* SUPPLIED MATERIAL:
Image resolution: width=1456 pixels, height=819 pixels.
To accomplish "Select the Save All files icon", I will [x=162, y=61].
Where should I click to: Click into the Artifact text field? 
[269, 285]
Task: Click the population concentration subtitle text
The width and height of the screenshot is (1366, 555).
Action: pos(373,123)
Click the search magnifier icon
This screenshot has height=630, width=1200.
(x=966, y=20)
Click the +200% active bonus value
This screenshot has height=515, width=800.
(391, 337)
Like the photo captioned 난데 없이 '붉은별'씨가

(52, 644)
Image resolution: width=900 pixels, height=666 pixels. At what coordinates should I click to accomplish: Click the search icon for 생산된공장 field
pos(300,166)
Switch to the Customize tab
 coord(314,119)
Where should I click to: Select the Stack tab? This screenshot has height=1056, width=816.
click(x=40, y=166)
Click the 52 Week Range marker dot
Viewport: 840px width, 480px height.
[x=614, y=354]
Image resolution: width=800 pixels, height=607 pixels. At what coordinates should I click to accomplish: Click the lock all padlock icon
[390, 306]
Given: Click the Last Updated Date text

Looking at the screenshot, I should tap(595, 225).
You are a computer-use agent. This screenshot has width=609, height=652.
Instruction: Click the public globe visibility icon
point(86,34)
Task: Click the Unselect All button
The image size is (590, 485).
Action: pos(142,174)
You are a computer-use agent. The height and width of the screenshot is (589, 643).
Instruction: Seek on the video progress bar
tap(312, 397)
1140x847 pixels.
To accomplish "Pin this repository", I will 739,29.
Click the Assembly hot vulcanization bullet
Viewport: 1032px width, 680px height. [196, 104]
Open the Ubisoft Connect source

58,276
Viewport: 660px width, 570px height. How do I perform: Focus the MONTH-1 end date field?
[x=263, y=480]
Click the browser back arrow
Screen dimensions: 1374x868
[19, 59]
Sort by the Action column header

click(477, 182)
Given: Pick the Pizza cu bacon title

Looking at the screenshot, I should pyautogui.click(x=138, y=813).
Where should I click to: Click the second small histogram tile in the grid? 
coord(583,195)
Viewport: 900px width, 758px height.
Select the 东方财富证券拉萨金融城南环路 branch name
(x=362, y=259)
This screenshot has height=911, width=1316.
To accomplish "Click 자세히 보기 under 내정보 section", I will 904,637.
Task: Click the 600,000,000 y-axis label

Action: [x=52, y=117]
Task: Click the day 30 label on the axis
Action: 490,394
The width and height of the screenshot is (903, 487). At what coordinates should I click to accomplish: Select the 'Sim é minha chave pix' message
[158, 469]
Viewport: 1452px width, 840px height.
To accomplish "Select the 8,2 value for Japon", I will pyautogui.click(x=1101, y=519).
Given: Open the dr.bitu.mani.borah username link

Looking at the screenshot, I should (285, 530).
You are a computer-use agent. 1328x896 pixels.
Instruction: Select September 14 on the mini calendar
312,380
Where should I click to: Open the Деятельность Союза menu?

* ABOUT THIS EXERCISE:
Find the word "agent" in the entries above and gather every line that holds it.

* RESULT BELOW:
You are a computer-use agent. This screenshot has width=609, height=652.
You are a computer-use agent. The height and width of the screenshot is (589, 643).
You are a computer-use agent. 1328x896 pixels.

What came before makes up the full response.